Format the lines of the entries below, from the line containing "Select the X coordinate 359836.38" through the line containing "Select the radio button for option a", inclusive, as a Markdown table with the columns Row and Line. Number the rows in order and leave out blank lines.
-- Start --
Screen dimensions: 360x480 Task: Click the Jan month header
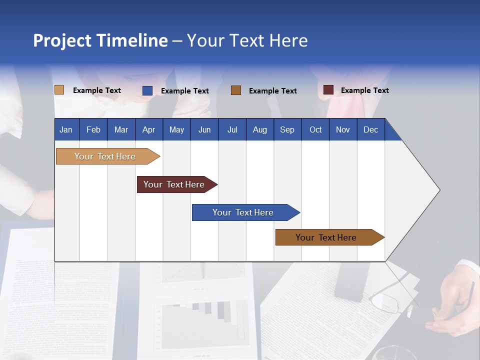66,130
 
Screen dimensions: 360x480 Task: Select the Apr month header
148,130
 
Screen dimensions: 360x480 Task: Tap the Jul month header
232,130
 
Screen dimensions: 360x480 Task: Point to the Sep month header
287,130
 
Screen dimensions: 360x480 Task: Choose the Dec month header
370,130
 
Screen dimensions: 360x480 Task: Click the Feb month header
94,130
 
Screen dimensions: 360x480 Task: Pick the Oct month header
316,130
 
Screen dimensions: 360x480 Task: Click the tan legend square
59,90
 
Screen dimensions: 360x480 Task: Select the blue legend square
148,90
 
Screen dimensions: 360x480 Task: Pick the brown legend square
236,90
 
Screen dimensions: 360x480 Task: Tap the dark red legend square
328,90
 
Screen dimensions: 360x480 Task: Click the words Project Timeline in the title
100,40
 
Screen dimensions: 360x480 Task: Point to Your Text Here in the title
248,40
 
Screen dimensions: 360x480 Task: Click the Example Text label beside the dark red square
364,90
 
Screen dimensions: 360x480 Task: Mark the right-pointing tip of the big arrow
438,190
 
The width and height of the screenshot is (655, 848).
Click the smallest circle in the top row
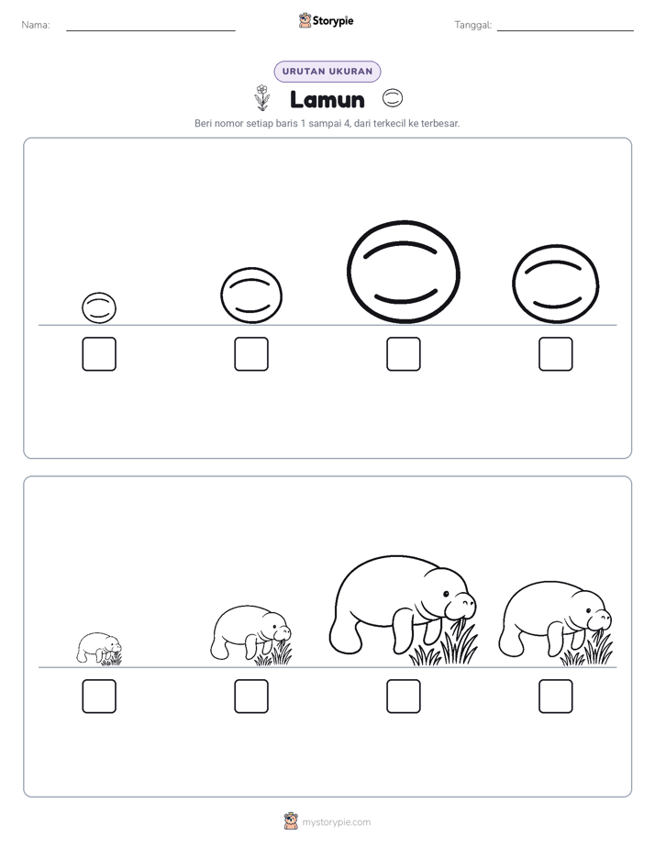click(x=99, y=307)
-- End --
-- Start --
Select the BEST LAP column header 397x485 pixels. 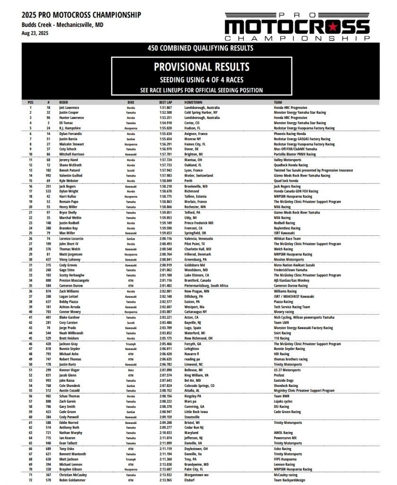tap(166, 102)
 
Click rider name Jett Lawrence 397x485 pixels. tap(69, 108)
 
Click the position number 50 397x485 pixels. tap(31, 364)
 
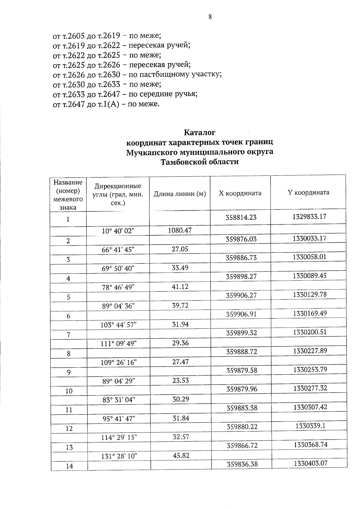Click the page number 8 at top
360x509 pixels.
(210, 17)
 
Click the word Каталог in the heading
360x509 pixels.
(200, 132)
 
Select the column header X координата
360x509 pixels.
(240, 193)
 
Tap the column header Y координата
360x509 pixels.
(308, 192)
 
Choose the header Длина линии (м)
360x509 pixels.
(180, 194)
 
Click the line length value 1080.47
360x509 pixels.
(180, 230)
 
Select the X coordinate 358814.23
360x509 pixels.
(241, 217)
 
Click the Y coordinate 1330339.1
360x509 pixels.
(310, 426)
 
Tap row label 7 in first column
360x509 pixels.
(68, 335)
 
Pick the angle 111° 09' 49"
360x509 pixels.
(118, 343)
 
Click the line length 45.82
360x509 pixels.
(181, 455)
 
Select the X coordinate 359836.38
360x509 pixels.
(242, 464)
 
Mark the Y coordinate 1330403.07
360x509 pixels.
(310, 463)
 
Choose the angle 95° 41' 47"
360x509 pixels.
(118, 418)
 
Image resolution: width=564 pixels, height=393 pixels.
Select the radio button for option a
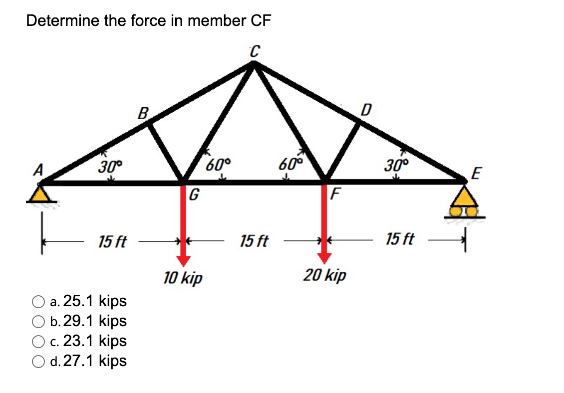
-- End --
• THE SOLUTION
| Row | Line |
|---|---|
| 1 | Select the X coordinate 359836.38 |
| 2 | 360x509 pixels. |
| 3 | (242, 464) |
| 4 | Mark the Y coordinate 1330403.07 |
| 5 | 360x509 pixels. |
| 6 | (310, 463) |
| 7 | Choose the angle 95° 41' 47" |
| 8 | 360x509 pixels. |
| 9 | (118, 418) |
| 10 | Image resolution: width=564 pixels, height=393 pixels. |
| 11 | Select the radio button for option a |